- Opening Delimiter -

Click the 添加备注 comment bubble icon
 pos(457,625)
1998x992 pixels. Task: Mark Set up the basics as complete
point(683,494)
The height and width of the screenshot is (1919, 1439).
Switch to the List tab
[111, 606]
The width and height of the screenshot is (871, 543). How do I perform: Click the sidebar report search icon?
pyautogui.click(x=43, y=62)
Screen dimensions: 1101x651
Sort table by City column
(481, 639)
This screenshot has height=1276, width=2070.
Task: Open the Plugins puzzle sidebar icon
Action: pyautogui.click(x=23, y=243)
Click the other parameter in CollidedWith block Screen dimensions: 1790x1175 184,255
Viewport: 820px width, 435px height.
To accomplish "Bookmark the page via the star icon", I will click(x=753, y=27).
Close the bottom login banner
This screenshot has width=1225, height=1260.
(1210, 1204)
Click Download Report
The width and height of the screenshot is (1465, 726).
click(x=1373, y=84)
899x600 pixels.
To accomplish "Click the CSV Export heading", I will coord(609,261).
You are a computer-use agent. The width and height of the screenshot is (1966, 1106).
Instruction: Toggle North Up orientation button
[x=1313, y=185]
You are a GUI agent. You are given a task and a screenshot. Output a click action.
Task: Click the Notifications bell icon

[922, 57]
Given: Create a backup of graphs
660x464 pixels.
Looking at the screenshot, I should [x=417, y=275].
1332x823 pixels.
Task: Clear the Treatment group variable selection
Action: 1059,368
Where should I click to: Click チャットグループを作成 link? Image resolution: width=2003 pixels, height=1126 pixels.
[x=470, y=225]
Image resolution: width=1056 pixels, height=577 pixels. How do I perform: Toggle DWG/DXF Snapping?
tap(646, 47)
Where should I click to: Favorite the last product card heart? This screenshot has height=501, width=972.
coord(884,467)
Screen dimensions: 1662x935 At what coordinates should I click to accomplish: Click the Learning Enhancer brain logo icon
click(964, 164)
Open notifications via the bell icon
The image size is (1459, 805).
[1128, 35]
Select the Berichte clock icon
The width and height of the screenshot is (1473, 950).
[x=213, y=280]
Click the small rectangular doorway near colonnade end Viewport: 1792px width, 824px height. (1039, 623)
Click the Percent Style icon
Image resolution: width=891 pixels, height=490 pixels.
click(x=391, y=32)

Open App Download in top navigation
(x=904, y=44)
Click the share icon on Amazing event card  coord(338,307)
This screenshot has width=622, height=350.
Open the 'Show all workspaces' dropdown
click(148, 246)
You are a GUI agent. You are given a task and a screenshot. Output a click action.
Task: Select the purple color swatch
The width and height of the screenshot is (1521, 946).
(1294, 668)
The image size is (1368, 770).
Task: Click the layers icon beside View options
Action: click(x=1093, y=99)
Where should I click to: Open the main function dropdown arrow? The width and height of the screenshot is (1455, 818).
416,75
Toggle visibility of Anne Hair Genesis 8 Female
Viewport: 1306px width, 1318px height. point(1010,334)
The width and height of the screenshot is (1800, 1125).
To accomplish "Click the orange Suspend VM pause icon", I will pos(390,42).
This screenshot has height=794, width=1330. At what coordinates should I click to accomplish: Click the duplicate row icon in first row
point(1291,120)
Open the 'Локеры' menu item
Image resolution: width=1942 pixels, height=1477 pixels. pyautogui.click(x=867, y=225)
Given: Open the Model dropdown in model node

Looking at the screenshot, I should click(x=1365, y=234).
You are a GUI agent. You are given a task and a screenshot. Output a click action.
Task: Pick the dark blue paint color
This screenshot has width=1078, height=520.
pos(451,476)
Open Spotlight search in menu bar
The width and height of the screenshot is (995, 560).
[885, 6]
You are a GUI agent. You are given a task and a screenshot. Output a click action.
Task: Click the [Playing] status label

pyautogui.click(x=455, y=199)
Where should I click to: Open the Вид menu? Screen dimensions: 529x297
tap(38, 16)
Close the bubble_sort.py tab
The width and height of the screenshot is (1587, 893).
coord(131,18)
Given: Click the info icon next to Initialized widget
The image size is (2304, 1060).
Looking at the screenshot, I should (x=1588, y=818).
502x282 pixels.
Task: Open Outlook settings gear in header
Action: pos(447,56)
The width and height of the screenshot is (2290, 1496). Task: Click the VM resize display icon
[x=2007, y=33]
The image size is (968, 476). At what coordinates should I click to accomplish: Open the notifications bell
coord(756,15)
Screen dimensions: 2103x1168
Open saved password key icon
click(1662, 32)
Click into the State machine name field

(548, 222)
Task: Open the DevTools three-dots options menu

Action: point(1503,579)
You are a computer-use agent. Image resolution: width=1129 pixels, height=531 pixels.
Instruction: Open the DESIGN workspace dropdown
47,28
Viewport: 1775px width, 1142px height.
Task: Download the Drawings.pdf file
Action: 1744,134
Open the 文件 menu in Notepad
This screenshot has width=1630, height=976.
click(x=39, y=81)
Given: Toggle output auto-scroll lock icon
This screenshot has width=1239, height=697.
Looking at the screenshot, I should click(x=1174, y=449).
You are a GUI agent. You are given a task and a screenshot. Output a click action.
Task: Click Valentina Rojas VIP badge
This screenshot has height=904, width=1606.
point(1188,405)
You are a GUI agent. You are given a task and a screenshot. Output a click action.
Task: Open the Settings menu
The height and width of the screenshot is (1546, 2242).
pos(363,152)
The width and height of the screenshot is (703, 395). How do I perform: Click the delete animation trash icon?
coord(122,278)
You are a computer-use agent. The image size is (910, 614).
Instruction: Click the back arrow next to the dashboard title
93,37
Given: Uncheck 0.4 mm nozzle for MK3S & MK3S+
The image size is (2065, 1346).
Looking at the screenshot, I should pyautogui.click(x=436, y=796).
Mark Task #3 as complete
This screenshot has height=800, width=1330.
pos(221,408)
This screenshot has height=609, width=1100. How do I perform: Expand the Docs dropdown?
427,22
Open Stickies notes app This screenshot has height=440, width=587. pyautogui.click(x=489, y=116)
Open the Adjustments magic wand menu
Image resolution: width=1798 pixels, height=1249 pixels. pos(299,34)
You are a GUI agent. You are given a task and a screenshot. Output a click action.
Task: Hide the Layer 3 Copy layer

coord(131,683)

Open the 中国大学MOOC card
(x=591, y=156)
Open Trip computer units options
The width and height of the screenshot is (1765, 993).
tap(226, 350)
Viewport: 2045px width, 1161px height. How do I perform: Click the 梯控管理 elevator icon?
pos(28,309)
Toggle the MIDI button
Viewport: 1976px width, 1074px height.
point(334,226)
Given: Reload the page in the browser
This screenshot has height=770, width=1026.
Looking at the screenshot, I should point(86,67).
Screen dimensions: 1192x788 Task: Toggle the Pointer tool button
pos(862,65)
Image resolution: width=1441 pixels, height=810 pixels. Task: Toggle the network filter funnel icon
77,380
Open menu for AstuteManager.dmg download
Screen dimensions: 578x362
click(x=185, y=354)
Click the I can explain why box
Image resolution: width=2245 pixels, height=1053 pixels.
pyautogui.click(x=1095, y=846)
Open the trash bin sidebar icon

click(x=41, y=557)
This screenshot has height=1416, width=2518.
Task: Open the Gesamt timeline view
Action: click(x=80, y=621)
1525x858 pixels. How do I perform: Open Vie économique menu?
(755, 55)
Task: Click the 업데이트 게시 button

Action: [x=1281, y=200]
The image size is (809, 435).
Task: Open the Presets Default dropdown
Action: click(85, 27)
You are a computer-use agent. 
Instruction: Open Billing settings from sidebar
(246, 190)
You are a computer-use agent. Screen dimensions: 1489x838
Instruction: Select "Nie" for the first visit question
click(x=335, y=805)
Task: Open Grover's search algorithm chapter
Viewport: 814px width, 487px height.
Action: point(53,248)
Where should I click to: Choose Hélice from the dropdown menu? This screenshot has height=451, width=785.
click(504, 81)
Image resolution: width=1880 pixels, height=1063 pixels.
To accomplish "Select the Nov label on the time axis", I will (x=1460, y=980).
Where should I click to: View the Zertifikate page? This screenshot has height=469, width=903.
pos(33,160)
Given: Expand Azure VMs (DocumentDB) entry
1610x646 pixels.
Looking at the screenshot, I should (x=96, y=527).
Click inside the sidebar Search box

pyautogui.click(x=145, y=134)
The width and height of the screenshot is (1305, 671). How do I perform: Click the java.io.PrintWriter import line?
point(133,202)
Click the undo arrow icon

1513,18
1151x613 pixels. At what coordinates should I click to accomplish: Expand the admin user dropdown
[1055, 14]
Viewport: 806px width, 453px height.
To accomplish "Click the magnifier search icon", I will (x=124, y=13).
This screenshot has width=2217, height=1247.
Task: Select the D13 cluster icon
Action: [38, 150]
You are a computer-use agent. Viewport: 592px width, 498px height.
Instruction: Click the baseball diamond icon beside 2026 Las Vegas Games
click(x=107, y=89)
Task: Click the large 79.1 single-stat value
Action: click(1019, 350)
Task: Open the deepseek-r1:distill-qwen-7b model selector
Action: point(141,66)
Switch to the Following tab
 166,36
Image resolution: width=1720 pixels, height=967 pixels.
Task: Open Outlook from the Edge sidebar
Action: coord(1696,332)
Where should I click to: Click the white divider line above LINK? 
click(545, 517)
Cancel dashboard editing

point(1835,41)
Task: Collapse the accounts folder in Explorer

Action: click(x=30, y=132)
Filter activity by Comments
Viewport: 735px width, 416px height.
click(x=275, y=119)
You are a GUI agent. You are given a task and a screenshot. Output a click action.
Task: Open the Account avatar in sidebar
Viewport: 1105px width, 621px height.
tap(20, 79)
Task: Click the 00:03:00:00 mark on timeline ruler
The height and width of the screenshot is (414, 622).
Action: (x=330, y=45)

- Closing Delimiter -

_Exercise prompt_
Your task is to list each line of the records with the word "color".

_Problem solution_
Task: Select the purple color swatch
Task: Pick the dark blue paint color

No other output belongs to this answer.